Stored data entries

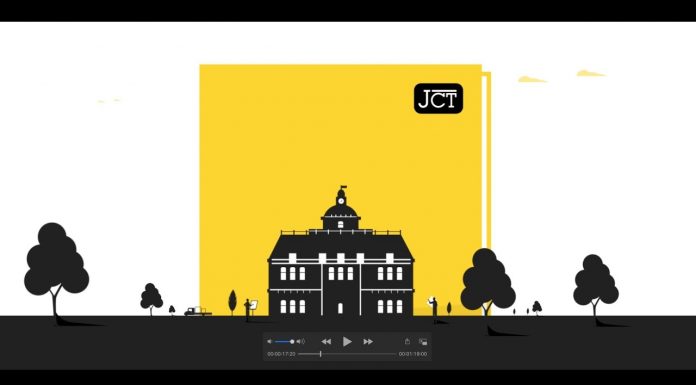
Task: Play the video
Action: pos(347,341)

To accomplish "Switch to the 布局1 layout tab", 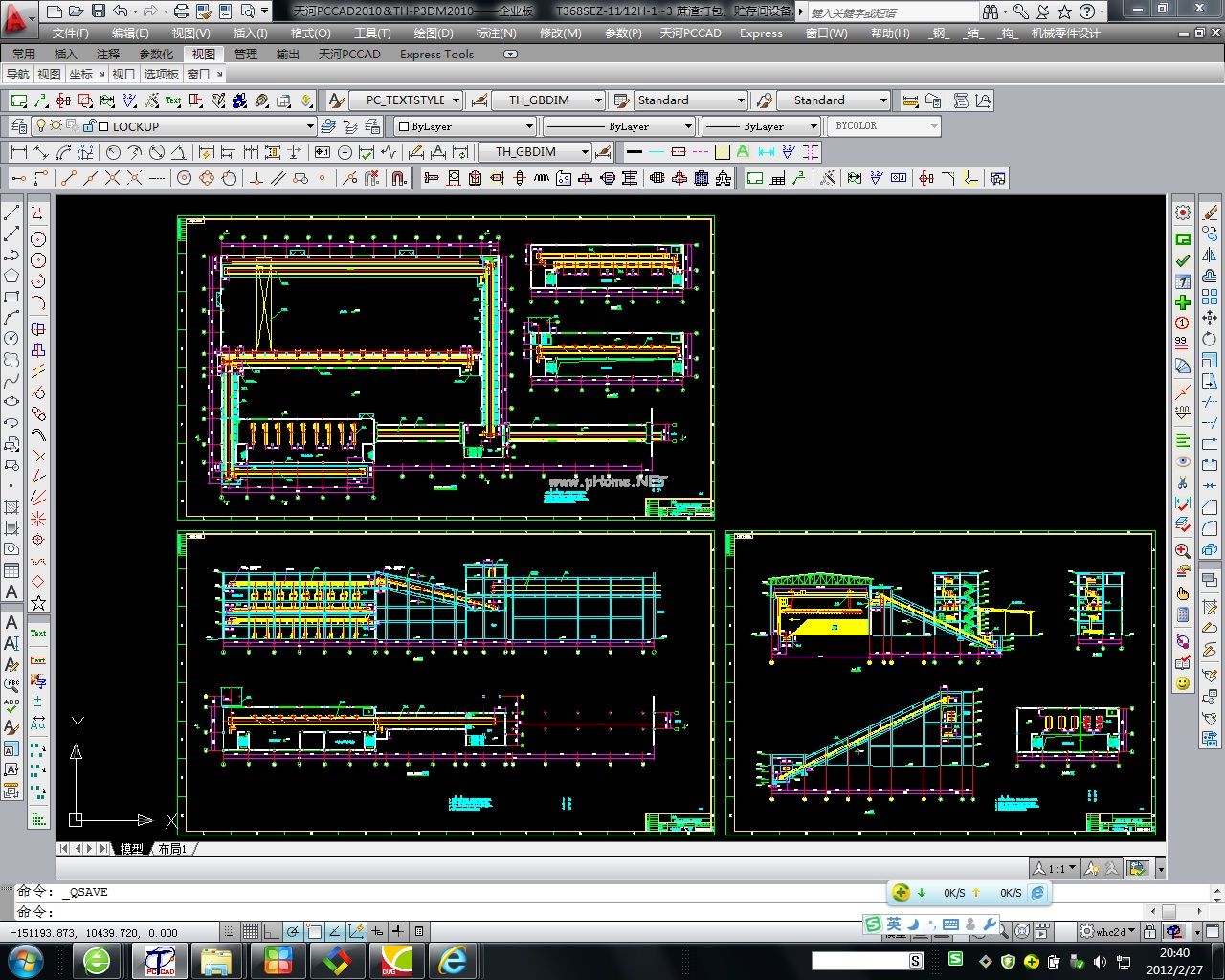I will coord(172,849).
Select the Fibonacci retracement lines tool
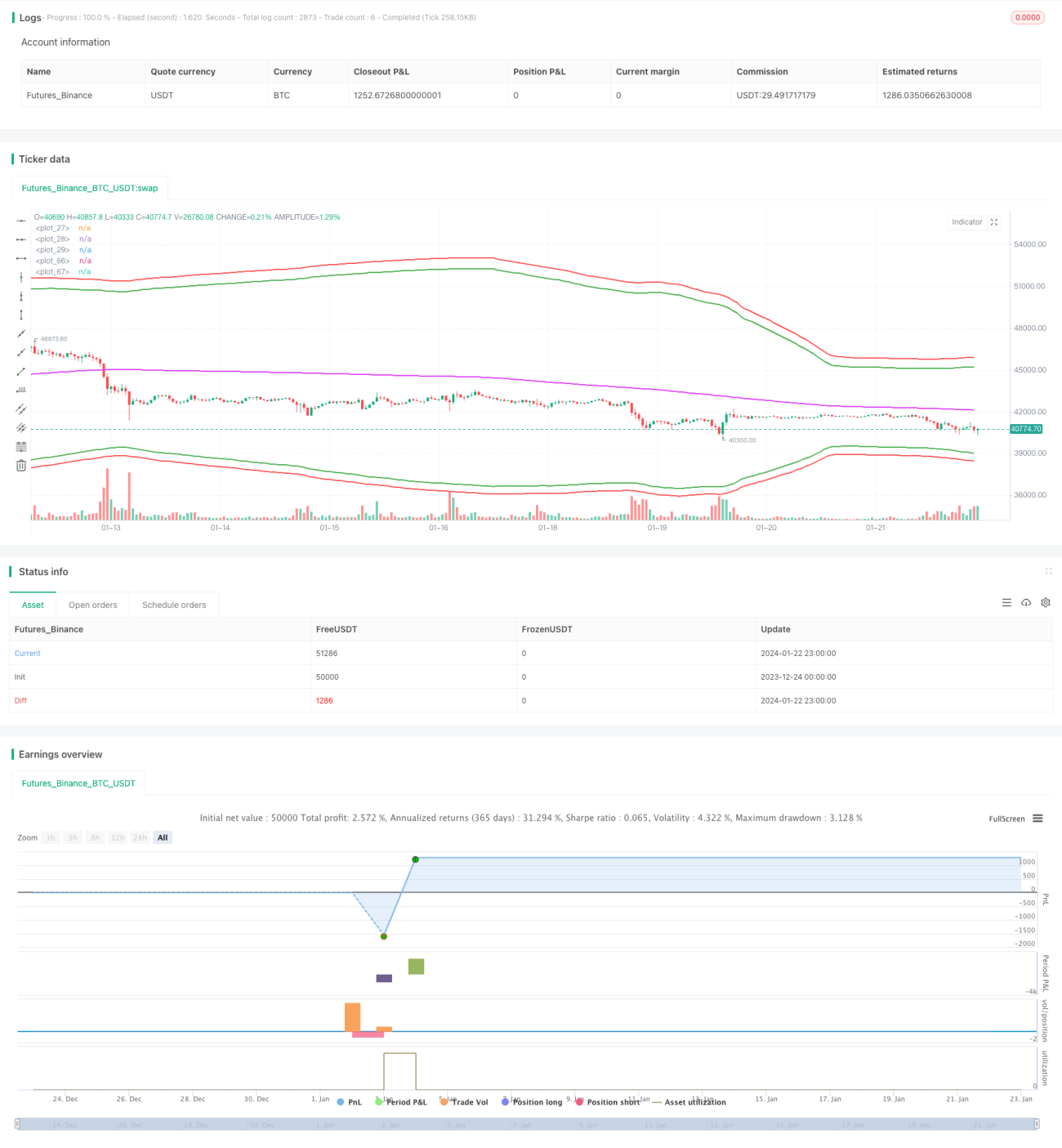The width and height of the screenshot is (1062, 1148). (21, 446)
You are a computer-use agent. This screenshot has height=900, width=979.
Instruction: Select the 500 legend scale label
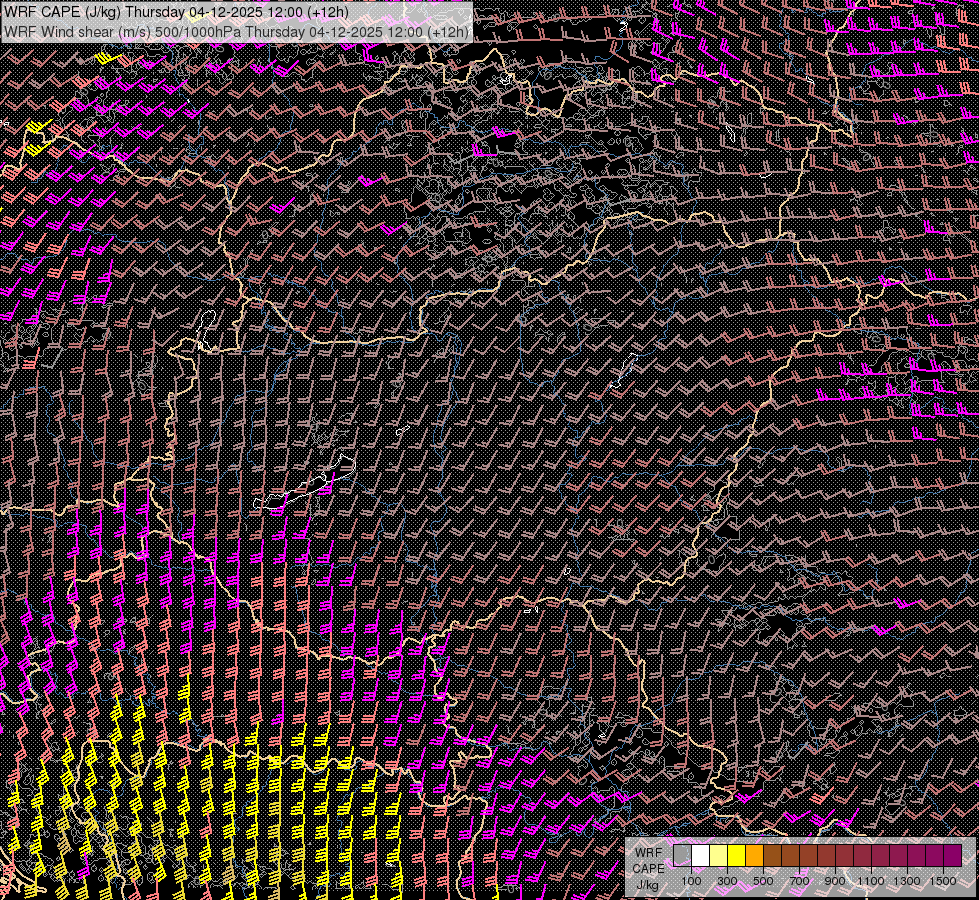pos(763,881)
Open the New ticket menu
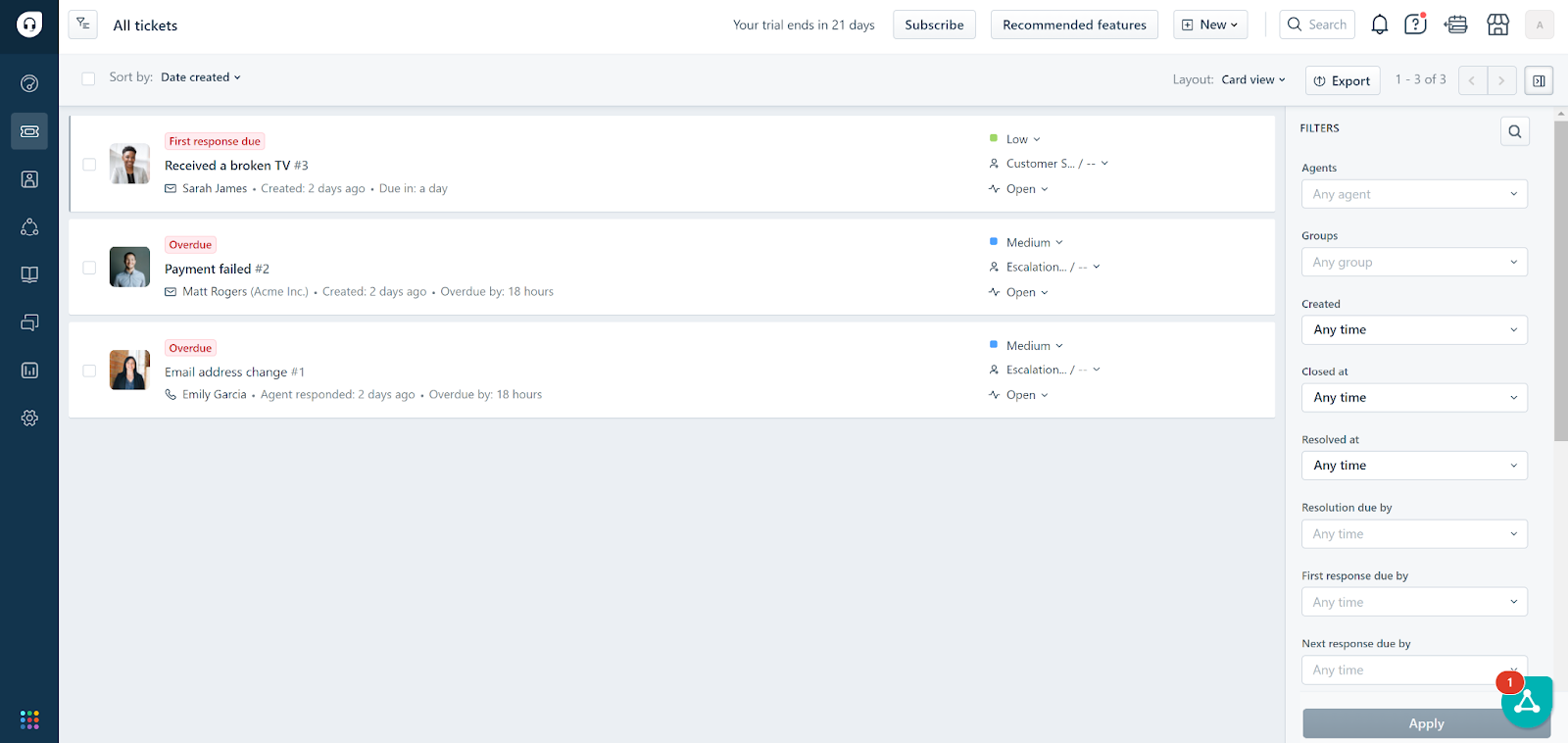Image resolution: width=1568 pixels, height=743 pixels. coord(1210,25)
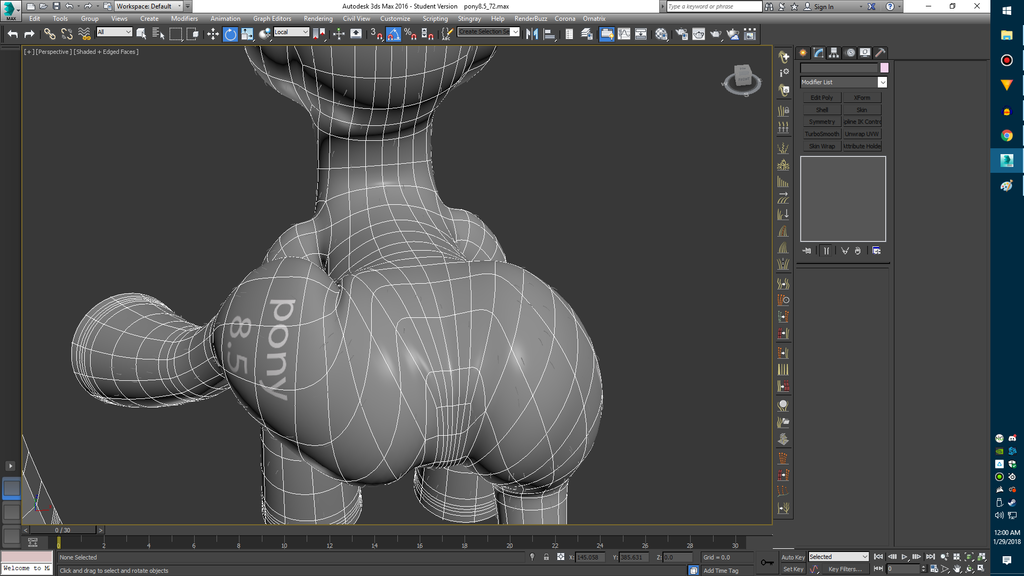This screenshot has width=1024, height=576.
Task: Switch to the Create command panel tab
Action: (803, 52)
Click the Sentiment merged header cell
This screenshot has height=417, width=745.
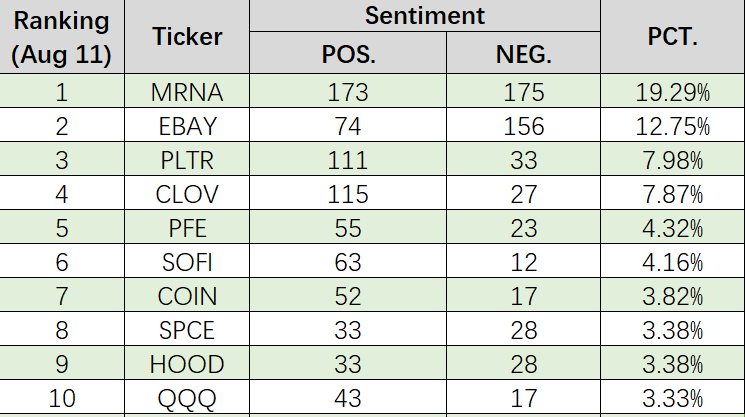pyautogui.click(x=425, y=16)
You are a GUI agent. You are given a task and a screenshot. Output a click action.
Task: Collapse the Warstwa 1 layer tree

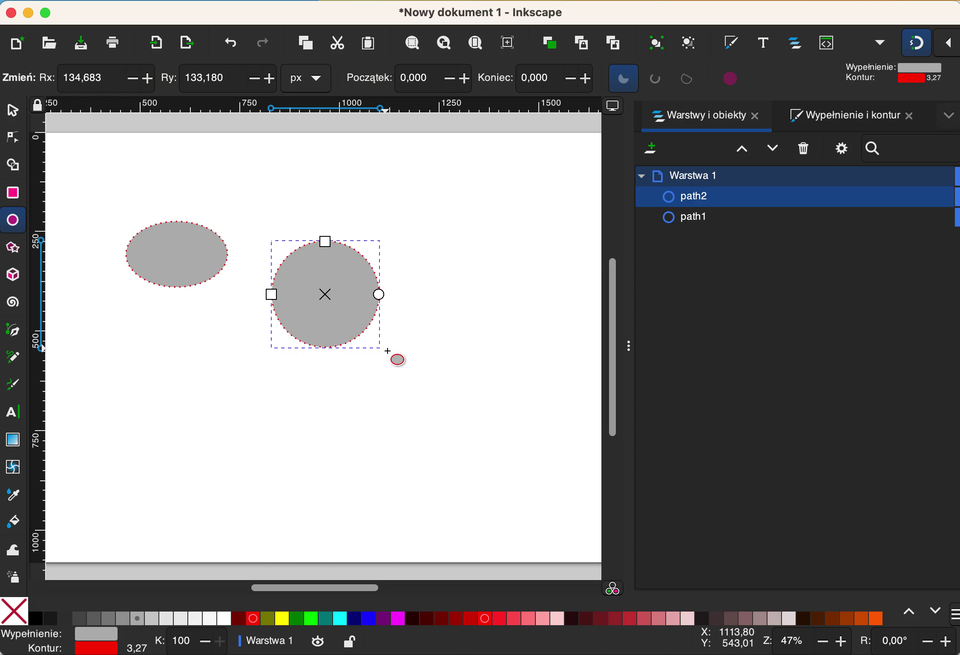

## What the exercise asks
Each line of the data above that contains the word "agent" counts once; report the total and add nothing.

## Answer to this exercise
2